To encourage water conservation and reduce the financial incentive to sell more water, California’s Public Utilities Commission in 2008 allowed water companies to impose a surcharge on their customers when they face a revenue shortfall because of efforts to conserve water in droughts.
According to the five affected water companies, the Public Utilities Commission eliminated the surcharges, known as “decoupling mechanisms” or “revenue adjustment mechanisms,” without adequate notice in 2020.
However, the Public Utilities Commission argued in its response that the water companies were made aware during the process. At the same time, the commission claims the decoupling mechanisms could be abused in situations such as a rainy year, when customers require less water for landscaping, or during an economic downturn, when people conserve water.
The commission claims the decoupling mechanisms reduced the incentive to control costs and shifted risks away from the water company and onto their customers.

Court Agrees Notice Period Was Inadequate

In the July 8 court opinion authored by Justice Leondra R. Kruger on behalf of Chief Justice Patricia Guerrero and Justices Carol A. Corrigan, Goodwin H. Liu, Joshua P. Groban, Martin J. Jenkins, and Kelli Evans, California’s Supreme Court agreed the commission did not provide adequate notice.
Justice Kruger said the commission failed to clearly inform the affected water companies the surcharges were being eliminated.
“The issue before us does not concern the merits of this decision, but the process that led up to it. The question is whether the commission gave adequate notice that the elimination of the decoupling mechanism was one of the issues to be considered in the proceeding,” she said.
“We conclude that the answer is no.
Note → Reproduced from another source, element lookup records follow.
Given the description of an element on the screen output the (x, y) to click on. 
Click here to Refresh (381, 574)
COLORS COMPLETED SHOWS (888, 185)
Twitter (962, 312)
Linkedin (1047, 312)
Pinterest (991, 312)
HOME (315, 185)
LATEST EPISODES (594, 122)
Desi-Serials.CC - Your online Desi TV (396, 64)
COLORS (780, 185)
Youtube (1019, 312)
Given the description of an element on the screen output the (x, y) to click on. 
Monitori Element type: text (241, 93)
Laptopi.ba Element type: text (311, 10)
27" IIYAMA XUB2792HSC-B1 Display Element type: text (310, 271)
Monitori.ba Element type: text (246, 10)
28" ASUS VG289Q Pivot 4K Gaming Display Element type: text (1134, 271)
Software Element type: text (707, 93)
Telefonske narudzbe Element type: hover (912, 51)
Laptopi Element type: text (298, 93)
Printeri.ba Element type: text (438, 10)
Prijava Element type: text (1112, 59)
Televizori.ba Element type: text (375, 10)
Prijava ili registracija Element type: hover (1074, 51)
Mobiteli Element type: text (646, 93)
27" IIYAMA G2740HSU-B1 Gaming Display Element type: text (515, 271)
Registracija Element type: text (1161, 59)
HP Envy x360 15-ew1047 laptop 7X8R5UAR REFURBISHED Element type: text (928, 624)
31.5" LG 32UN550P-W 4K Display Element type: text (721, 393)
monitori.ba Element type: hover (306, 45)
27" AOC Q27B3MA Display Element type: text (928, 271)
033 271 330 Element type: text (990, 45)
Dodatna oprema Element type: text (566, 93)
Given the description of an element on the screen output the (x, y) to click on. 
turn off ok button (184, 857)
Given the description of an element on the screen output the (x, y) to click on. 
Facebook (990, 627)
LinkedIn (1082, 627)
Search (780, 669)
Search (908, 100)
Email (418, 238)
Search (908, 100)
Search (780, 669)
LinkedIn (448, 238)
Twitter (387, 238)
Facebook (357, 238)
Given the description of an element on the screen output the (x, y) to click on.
We further conclude that the commission’s failure to give adequate notice requires us to set the order aside.”
According to Justice Kruger, the commission’s central argument that a scoping memo made it clear to the water companies that surcharges were being removed left the judges “unpersuaded.”
“The scoping memos gave no signal that the forecasting issue included elimination of the Water Revenue Adjustment Mechanisms and Modified Cost Balancing Accounts, as opposed to, for example, improved forecast methodologies,” Justice Kruger said.
“The connection between those approaches and questions about how to improve forecasting is simply too attenuated to have given fair notice that the potential elimination of these approaches was within the scope of the proceeding.”
The Epoch Times has contacted the Public Utilities Commission for comment on the court decision.